*** Information provided Section Begins ***
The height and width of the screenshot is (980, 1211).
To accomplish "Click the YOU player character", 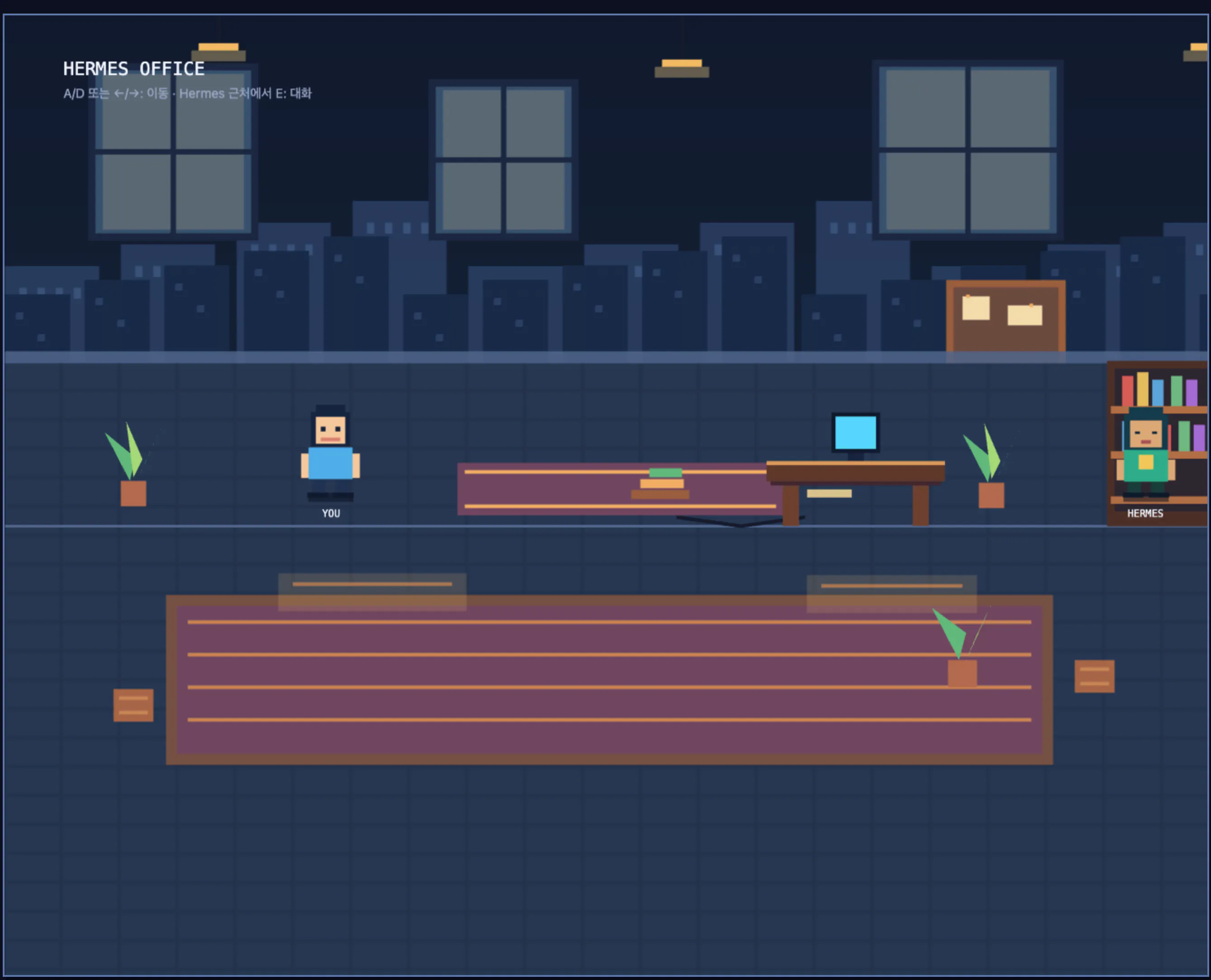I will 330,453.
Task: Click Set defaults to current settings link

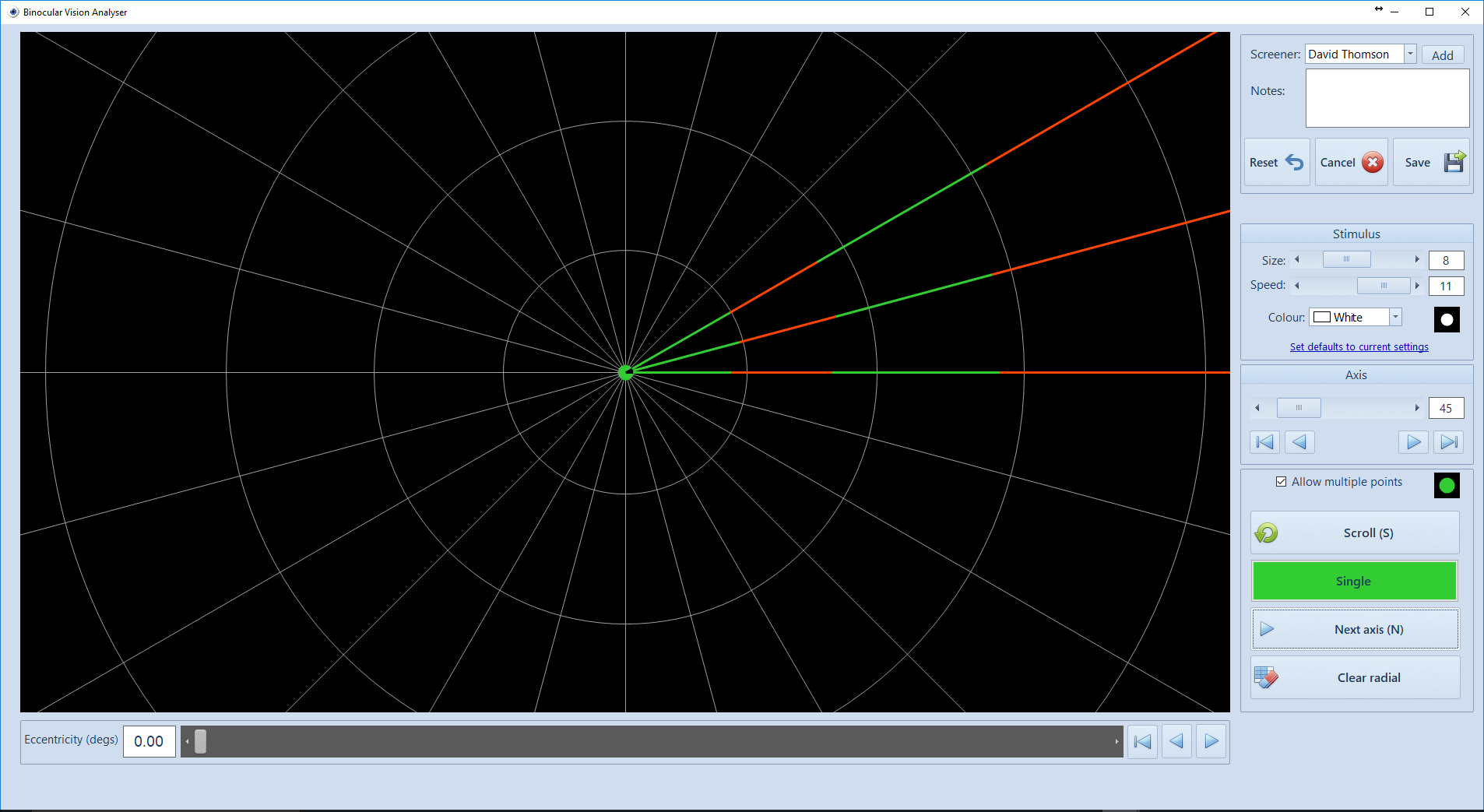Action: pos(1359,347)
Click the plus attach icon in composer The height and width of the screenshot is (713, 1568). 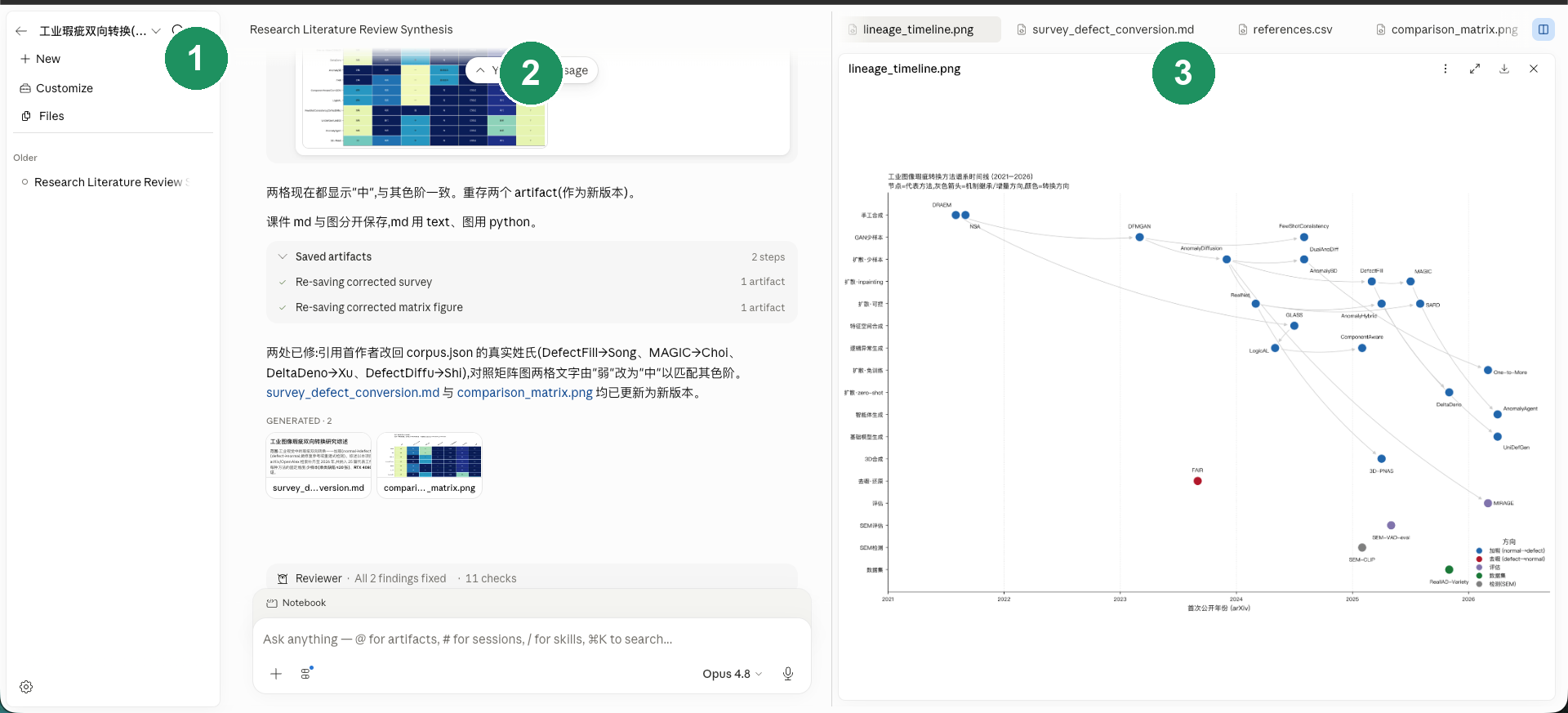(276, 674)
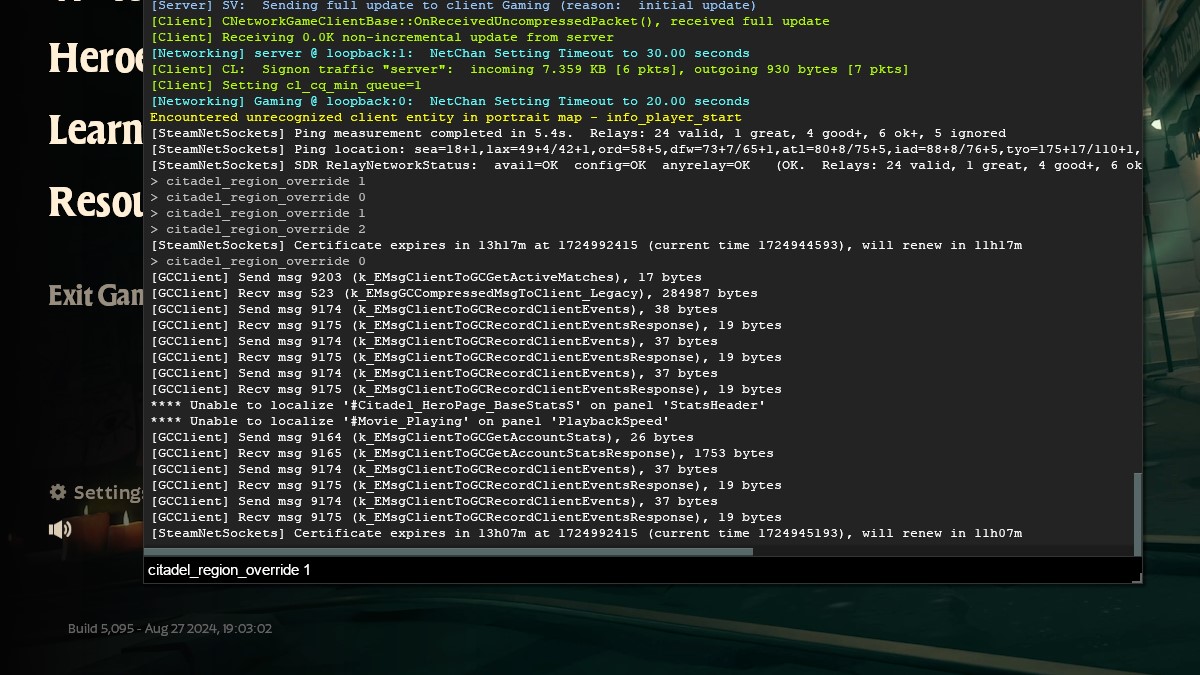Click the 'Unable to localize #Movie_Playing' line
The width and height of the screenshot is (1200, 675).
[409, 421]
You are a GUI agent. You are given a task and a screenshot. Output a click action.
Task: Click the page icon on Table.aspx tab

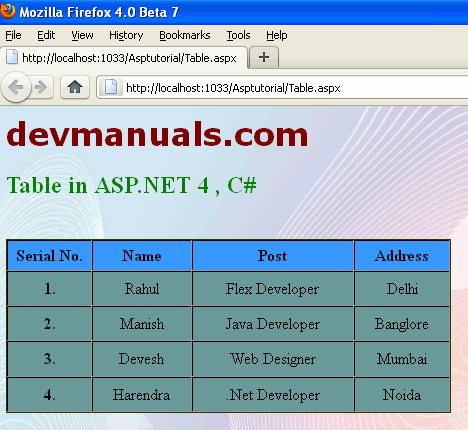tap(12, 57)
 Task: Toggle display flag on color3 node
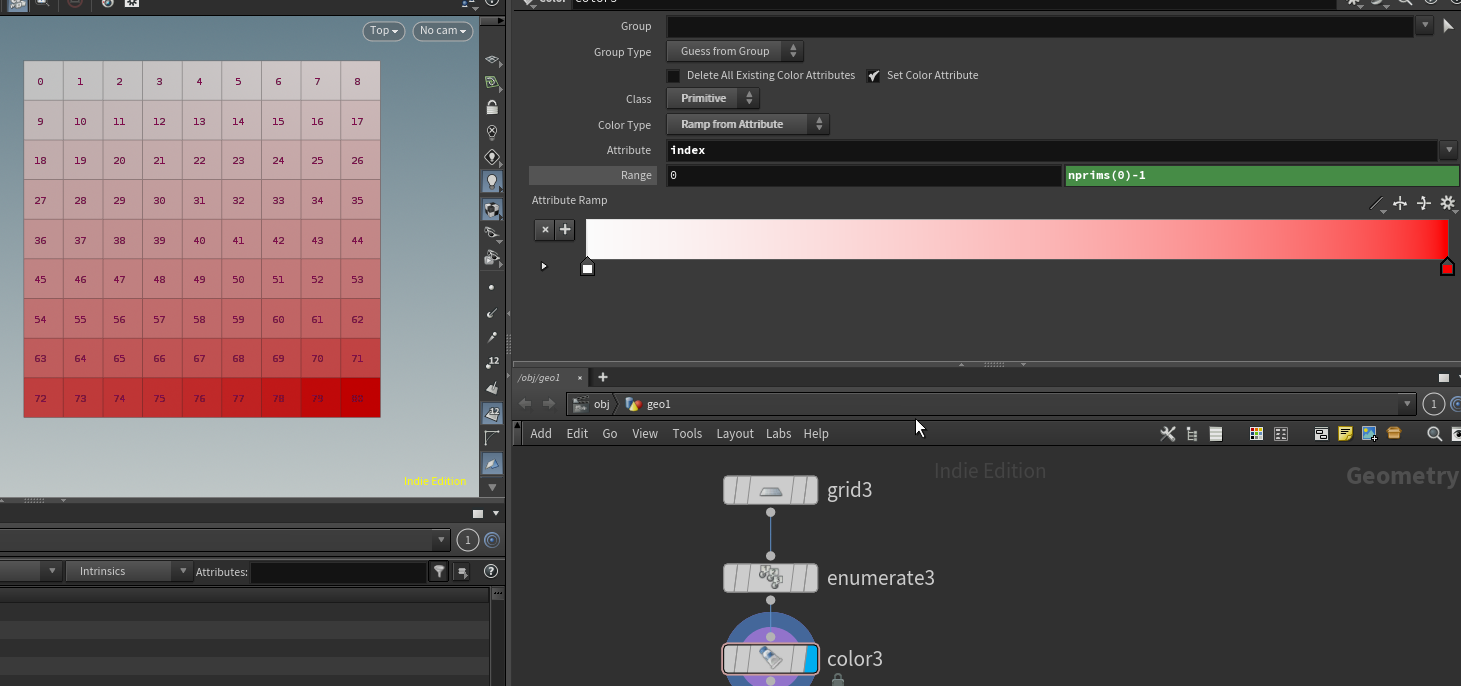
*** Information provided Section Ends ***
No pictures belong in the output. Restate word for word only the lines from the one containing "You are a GUI" to the end of the entries above.

**Output below**
You are a GUI agent. You are given a task and a screenshot. Output a click action.
Task: Click the page icon on Table.aspx tab

tap(12, 57)
 Task: Toggle display flag on color3 node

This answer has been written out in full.